**Requirements:** Please reproduce the data below line for line, leaving every character unchanged.

— start Extracted records —

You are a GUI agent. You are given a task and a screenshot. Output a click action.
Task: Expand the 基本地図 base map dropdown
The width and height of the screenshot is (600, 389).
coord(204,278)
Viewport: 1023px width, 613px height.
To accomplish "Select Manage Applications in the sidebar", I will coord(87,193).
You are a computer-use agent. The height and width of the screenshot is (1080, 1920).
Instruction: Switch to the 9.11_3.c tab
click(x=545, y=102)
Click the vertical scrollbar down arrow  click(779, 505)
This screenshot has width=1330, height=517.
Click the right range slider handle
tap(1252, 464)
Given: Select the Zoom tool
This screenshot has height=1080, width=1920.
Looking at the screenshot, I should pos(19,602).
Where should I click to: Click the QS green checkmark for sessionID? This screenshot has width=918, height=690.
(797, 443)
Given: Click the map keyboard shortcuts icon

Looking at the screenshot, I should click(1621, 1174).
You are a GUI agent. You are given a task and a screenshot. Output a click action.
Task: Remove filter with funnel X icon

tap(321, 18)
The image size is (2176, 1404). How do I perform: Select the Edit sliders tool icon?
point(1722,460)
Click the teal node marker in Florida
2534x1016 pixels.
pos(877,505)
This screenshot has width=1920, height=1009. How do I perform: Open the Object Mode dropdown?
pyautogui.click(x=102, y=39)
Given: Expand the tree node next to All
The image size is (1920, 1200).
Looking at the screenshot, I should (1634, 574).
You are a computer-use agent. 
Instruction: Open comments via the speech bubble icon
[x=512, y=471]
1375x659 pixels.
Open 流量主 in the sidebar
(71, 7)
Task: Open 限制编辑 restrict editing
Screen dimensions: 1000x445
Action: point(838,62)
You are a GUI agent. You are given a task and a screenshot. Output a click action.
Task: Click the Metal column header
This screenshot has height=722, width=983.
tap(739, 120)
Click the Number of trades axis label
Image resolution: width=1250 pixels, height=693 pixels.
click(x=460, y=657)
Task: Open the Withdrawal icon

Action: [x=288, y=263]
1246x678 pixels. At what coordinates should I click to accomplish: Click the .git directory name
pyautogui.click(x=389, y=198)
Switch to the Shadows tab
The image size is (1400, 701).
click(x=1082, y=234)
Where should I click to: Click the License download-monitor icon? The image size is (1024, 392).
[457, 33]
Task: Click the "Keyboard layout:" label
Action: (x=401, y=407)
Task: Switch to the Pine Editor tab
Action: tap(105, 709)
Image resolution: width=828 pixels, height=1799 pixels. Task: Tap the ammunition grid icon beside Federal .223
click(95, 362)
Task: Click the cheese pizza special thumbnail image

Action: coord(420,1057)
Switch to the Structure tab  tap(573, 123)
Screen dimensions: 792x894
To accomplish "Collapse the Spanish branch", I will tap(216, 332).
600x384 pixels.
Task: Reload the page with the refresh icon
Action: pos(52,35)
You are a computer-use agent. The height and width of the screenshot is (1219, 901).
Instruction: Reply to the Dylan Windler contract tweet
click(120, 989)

— end Extracted records —

**Finished answer:**
You are a GUI agent. You are given a task and a screenshot. Output a click action.
Task: Expand the 基本地図 base map dropdown
The width and height of the screenshot is (600, 389).
coord(204,278)
Viewport: 1023px width, 613px height.
To accomplish "Select Manage Applications in the sidebar", I will coord(87,193).
You are a computer-use agent. The height and width of the screenshot is (1080, 1920).
Instruction: Switch to the 9.11_3.c tab
click(x=545, y=102)
Click the vertical scrollbar down arrow  click(779, 505)
This screenshot has width=1330, height=517.
Click the right range slider handle
tap(1252, 464)
Given: Select the Zoom tool
This screenshot has height=1080, width=1920.
Looking at the screenshot, I should pos(19,602).
Where should I click to: Click the QS green checkmark for sessionID? This screenshot has width=918, height=690.
(797, 443)
Given: Click the map keyboard shortcuts icon

Looking at the screenshot, I should click(1621, 1174).
You are a GUI agent. You are given a task and a screenshot. Output a click action.
Task: Remove filter with funnel X icon

tap(321, 18)
The image size is (2176, 1404). How do I perform: Select the Edit sliders tool icon?
point(1722,460)
Click the teal node marker in Florida
2534x1016 pixels.
pos(877,505)
This screenshot has width=1920, height=1009. How do I perform: Open the Object Mode dropdown?
pyautogui.click(x=102, y=39)
Given: Expand the tree node next to All
The image size is (1920, 1200).
Looking at the screenshot, I should (1634, 574).
You are a computer-use agent. 
Instruction: Open comments via the speech bubble icon
[x=512, y=471]
1375x659 pixels.
Open 流量主 in the sidebar
(71, 7)
Task: Open 限制编辑 restrict editing
Screen dimensions: 1000x445
Action: point(838,62)
You are a GUI agent. You are given a task and a screenshot. Output a click action.
Task: Click the Metal column header
This screenshot has height=722, width=983.
tap(739, 120)
Click the Number of trades axis label
Image resolution: width=1250 pixels, height=693 pixels.
click(x=460, y=657)
Task: Open the Withdrawal icon

Action: [x=288, y=263]
1246x678 pixels. At what coordinates should I click to accomplish: Click the .git directory name
pyautogui.click(x=389, y=198)
Switch to the Shadows tab
The image size is (1400, 701).
click(x=1082, y=234)
Where should I click to: Click the License download-monitor icon? The image size is (1024, 392).
[457, 33]
Task: Click the "Keyboard layout:" label
Action: (x=401, y=407)
Task: Switch to the Pine Editor tab
Action: tap(105, 709)
Image resolution: width=828 pixels, height=1799 pixels. Task: Tap the ammunition grid icon beside Federal .223
click(95, 362)
Task: Click the cheese pizza special thumbnail image

Action: coord(420,1057)
Switch to the Structure tab  tap(573, 123)
Screen dimensions: 792x894
To accomplish "Collapse the Spanish branch", I will tap(216, 332).
600x384 pixels.
Task: Reload the page with the refresh icon
Action: pos(52,35)
You are a computer-use agent. The height and width of the screenshot is (1219, 901).
Instruction: Reply to the Dylan Windler contract tweet
click(120, 989)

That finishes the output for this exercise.